2025年06月06日 15時29分

《大隅点描 》

ツクシイバラの変異~深紅色、帯紅色、白色、大きさも変化

 ツクシイバラ(バラ科)は、前回紹介したが、大隅原産種は写真に見るように花が深紅色であり、花色の濃淡にも産地によって幅がある。

 花径は3㌢から5㌢、花1個の命は3日間で、開いた花は夕方に閉じて翌朝また咲く。

 開花の1日目は径3㌢の深紅色、2日目は帯紅色に変化し径4㌢、3日目は淡紅色のち白く退色して花弁は落下し種子へと発達する。

 花序は全体に紅色な繊毛が目立つほどに密生する。
 これに交じって葉軸と小葉裏側に、わずかに白毛が生えルーペ3倍で確認される。

 繊毛、白毛の有無はその陽だけで判断できない。また花色も同じである。

 大隅原産のツクシイバラの花は5月上旬から6月上旬まで見られる。

 「古里は西も東も茨の花」と江戸後期の俳人、一茶がノイバラの花を俳句で詠んでいる。
 そんなノイバラの変種ツクシイバラも古来から昭和40年代にかけて人里の原野、河川岸辺に広く分布していた。

 しかし昭和という文明開花ともいうべき目覚ましい高度経済産業発展は、私たちの従来の暮らし、生活様式を一変させる歴史的転換期に入っていた。

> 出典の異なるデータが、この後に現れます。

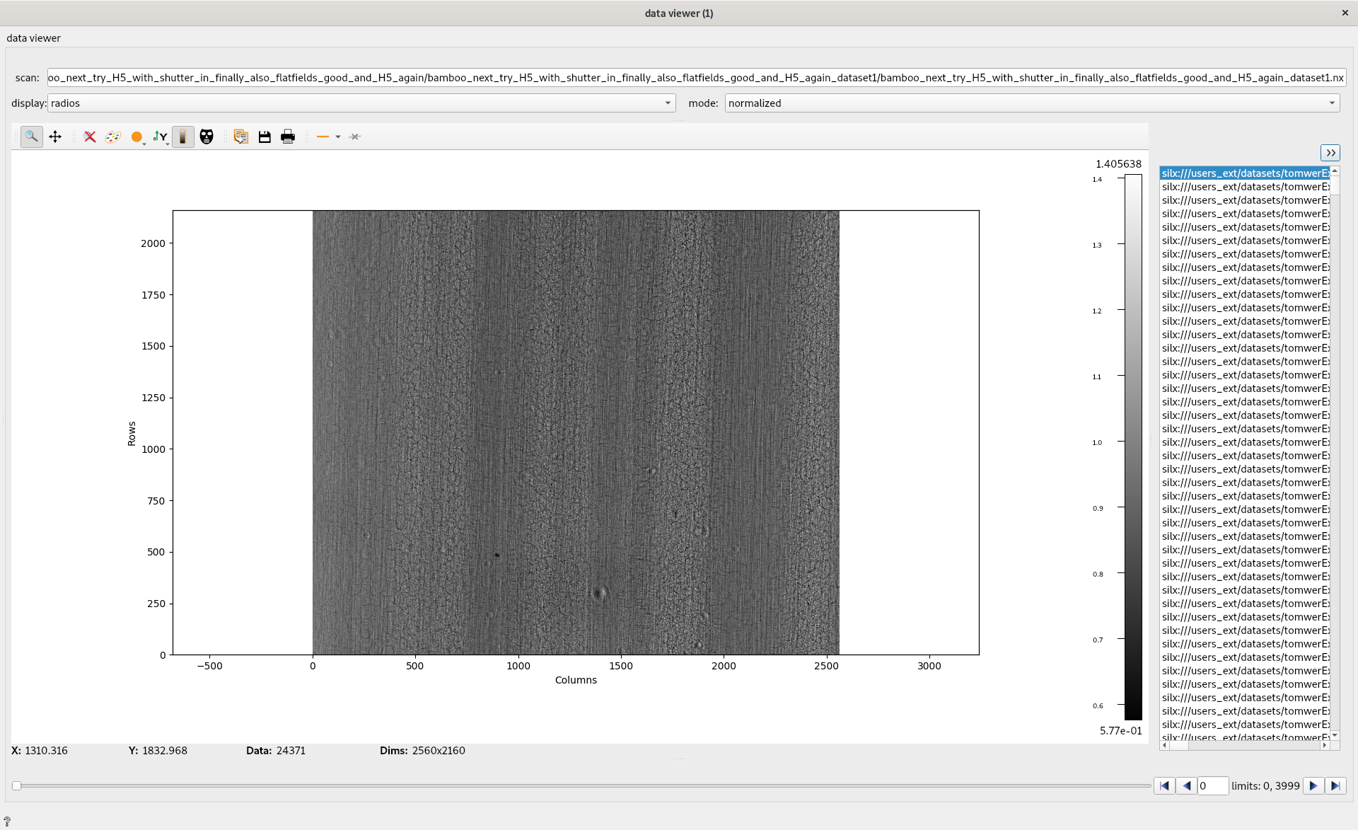Click the zoom/magnifier tool icon
Viewport: 1358px width, 830px height.
[31, 136]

 結果的に人間の都合により自然との共存、共生関係が絶たれ、里山、原野の消滅により、馴染みのある多くの生物類が絶滅していった。
 そのツクシイバラも現状では生育地も限られ、個体も減少し絶滅へ向かっている。

 すでに野生での生育は不可能に近く、域外保全が必要であると感じている。
 究極は種を絶たないことにある。